=== Records supplied ===
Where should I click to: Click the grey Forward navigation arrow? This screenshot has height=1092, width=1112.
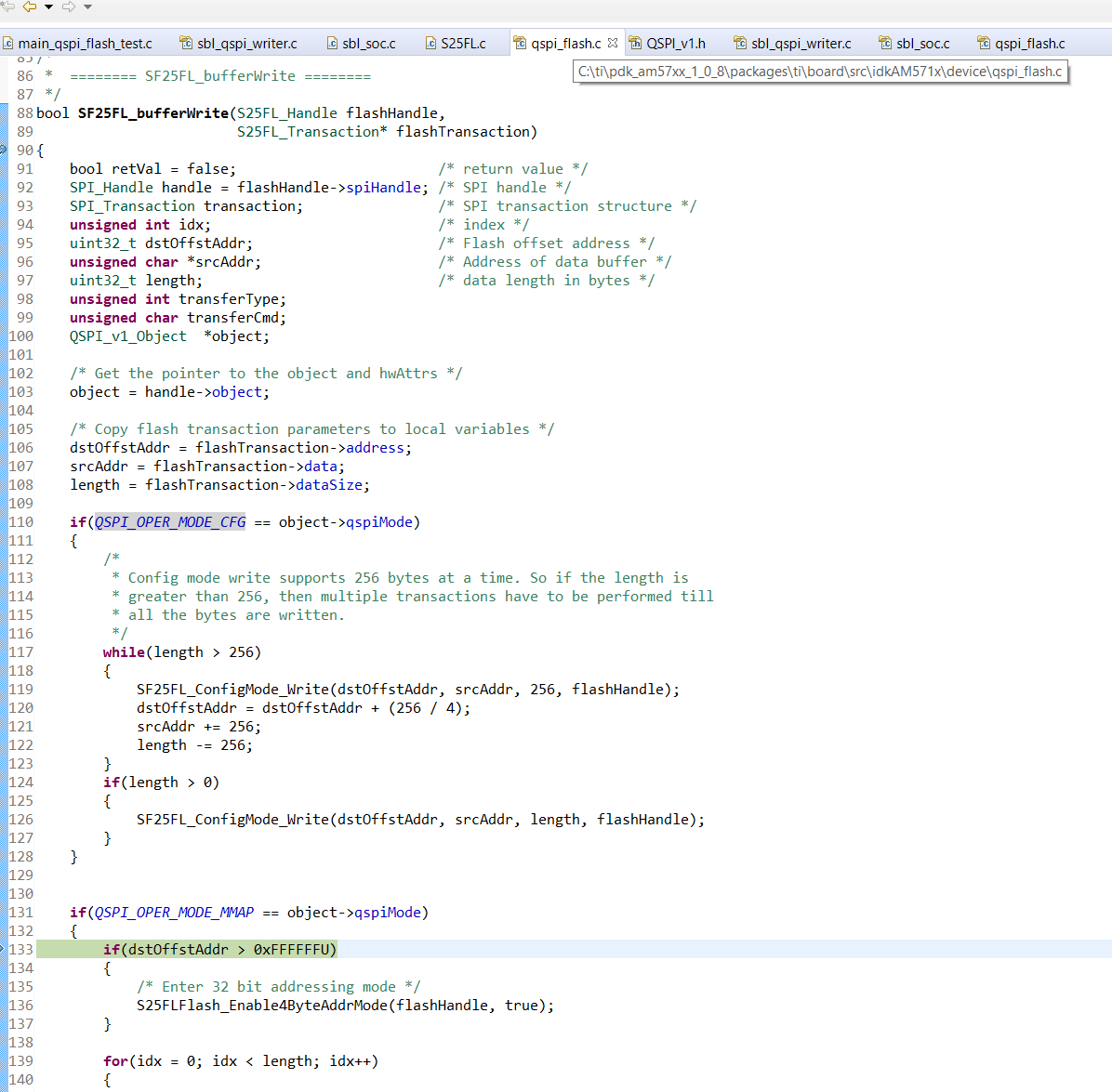pos(68,7)
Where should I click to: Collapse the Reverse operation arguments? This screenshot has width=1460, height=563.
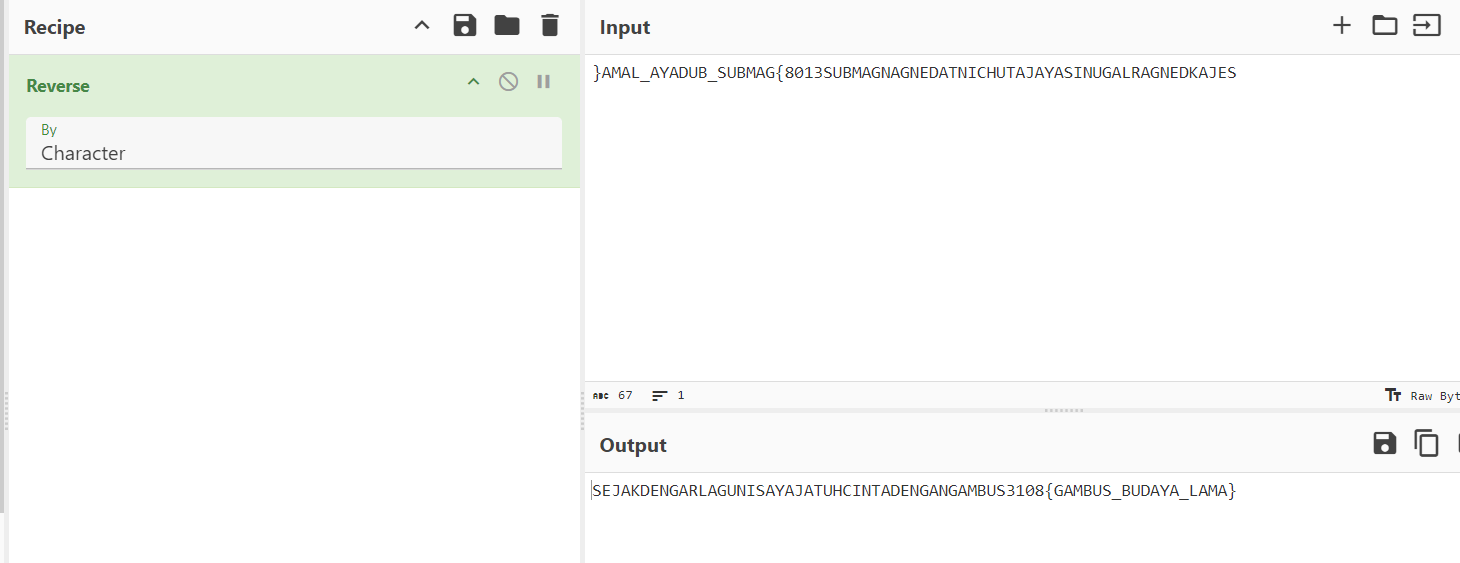(x=474, y=82)
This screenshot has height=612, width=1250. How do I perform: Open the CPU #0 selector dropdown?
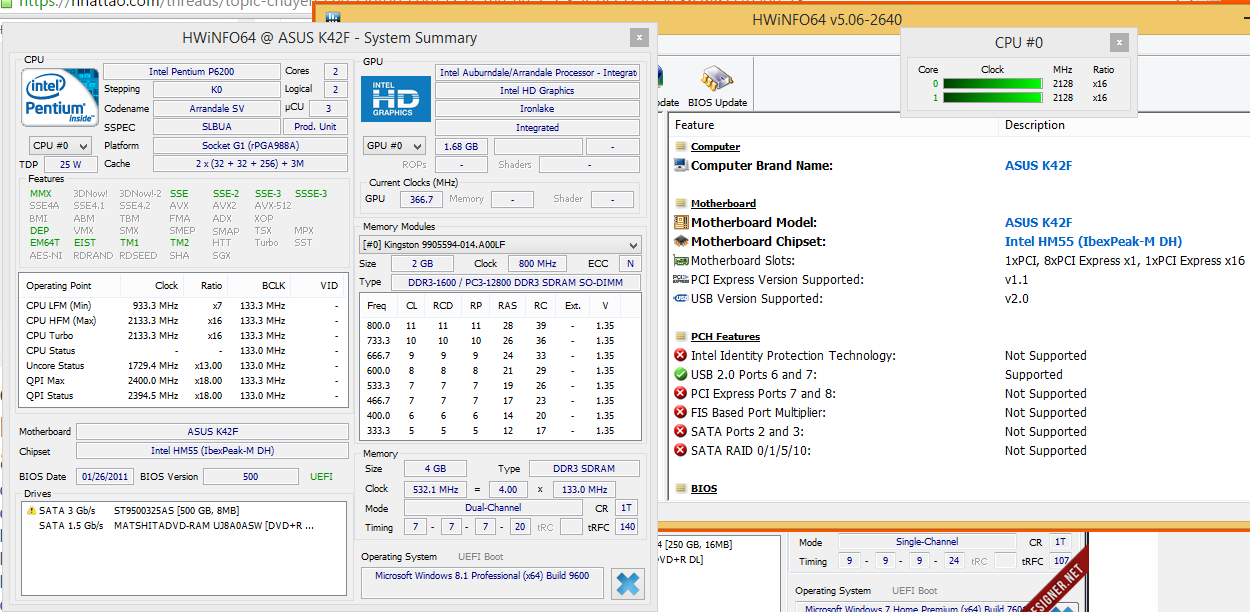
===
Rewrite every row above, requests included, with each coordinate in the answers multiplied by 2.4 and rounded to the nearest whole number, halves rounding up. Leave out the pictures.

Task solution:
Where should I click to: Click the grey Forward navigation arrow? This screenshot has height=1092, width=1112.
pos(163,17)
Where should I click to: Collapse the Reverse operation arguments? This screenshot has width=1460, height=563.
(x=1138, y=197)
This screenshot has height=612, width=1250. How do I perform: Open the CPU #0 selector dropdown?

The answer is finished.